Eee olmadı mı?  Hem olmuyor mu hâlâ? İşte Doğu Türkistan gün gibi ortada.

YENİ FRANSA
Efendim sömürgecilik Romalılarla başlar. İmparator paralı asker kullanır ve masrafı istila ettiği ülkelerden çıkarır fazlasıyla. O yıllarda nispeten direnme şansınız vardır, silahlar aynıdır zira.
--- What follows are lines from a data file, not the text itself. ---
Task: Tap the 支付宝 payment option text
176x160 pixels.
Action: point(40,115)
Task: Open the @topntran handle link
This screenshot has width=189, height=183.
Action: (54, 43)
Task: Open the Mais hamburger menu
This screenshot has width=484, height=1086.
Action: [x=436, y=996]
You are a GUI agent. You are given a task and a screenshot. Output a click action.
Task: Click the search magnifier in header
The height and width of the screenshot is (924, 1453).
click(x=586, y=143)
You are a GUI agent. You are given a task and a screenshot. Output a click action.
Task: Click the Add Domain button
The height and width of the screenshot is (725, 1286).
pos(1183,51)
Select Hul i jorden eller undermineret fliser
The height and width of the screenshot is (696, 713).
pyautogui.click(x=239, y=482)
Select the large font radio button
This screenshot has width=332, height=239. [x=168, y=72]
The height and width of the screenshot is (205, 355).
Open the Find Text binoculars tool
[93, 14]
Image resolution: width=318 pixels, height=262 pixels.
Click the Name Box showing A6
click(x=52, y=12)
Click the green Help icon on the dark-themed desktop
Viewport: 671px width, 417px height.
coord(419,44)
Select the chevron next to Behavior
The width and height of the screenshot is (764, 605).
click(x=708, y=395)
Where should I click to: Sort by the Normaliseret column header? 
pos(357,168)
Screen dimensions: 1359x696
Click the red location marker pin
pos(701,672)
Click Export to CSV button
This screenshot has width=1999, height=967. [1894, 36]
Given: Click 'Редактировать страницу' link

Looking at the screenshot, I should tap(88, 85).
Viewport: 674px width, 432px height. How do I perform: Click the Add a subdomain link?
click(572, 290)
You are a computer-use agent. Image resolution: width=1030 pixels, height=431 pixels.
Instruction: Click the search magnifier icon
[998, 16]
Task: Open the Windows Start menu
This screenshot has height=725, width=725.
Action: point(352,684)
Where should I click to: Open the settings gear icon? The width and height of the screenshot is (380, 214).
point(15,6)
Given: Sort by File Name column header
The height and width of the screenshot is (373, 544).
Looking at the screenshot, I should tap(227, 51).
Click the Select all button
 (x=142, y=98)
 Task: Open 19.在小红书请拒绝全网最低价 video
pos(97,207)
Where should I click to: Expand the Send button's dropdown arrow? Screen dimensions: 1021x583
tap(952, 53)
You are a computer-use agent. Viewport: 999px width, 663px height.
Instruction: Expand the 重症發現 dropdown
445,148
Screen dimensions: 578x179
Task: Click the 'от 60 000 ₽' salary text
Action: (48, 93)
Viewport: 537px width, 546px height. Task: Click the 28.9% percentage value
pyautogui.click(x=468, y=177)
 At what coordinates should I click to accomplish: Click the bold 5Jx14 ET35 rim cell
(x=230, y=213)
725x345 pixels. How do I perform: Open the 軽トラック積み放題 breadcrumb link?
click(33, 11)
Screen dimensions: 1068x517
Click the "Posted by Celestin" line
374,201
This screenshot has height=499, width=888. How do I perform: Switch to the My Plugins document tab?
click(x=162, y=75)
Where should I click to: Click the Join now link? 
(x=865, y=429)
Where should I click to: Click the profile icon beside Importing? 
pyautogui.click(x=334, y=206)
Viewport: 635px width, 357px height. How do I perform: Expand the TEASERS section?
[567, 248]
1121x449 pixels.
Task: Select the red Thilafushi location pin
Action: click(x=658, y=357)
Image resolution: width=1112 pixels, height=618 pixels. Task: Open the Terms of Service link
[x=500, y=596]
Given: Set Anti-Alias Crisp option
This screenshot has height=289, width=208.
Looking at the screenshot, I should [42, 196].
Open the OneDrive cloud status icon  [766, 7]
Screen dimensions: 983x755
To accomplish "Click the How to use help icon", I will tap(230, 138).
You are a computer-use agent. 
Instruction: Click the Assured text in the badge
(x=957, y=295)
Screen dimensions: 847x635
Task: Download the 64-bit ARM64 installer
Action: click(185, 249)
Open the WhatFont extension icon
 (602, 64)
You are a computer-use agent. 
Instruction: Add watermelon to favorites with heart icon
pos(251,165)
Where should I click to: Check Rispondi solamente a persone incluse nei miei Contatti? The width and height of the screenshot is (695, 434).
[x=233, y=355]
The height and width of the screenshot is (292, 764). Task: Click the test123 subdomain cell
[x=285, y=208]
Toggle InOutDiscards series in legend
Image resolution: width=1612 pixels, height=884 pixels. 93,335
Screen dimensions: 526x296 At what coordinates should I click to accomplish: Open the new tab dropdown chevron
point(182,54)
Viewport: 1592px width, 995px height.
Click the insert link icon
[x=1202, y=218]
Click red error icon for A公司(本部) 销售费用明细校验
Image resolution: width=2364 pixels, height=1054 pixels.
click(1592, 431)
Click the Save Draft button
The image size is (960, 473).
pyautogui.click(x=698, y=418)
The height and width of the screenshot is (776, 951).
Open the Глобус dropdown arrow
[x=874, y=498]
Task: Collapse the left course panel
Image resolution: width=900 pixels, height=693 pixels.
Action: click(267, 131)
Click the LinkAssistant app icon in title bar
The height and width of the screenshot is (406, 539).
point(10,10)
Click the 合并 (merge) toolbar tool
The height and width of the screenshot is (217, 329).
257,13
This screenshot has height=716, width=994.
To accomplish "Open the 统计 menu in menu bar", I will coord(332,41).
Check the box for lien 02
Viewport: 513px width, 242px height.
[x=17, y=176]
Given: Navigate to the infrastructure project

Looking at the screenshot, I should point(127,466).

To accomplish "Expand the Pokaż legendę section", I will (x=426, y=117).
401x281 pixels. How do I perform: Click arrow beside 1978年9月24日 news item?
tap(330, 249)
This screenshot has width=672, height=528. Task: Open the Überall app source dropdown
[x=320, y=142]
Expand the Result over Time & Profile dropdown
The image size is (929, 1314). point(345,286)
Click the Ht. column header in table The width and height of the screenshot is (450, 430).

Ancak Avrupalı sömürgeciler topla tüfekle gelir, yerlilere acımasız davranırlar.
Bu çığrı ilk açan Portekizdir, bilahare İspanya, İngiltere, Hollanda, Fransa, Belçika, Almanya ve İtalya katılır yağmaya. Sonra Çin ve Rusya...
Fransa sömürüye Güney Amerika’dan (Cayenne) başlar, bilahare Karayiplere el koyar. Haiti’de (Santa Domingo) köle pazarı kurulur, toprak baronları “mal seçer” kalabalıktan. Tütün, mısır, pamuk, kahve, kakao ve kauçuk emek isteyen işlerdir, sür gitsin zencileri alana.
Sonra Kuzey Amerika’da kolonileşir (Acadia ve Quebec), misyoner, kürk taciri ve kâşif kılığında Göller Bölgesi ve Mississippi boyunca uzanırlar.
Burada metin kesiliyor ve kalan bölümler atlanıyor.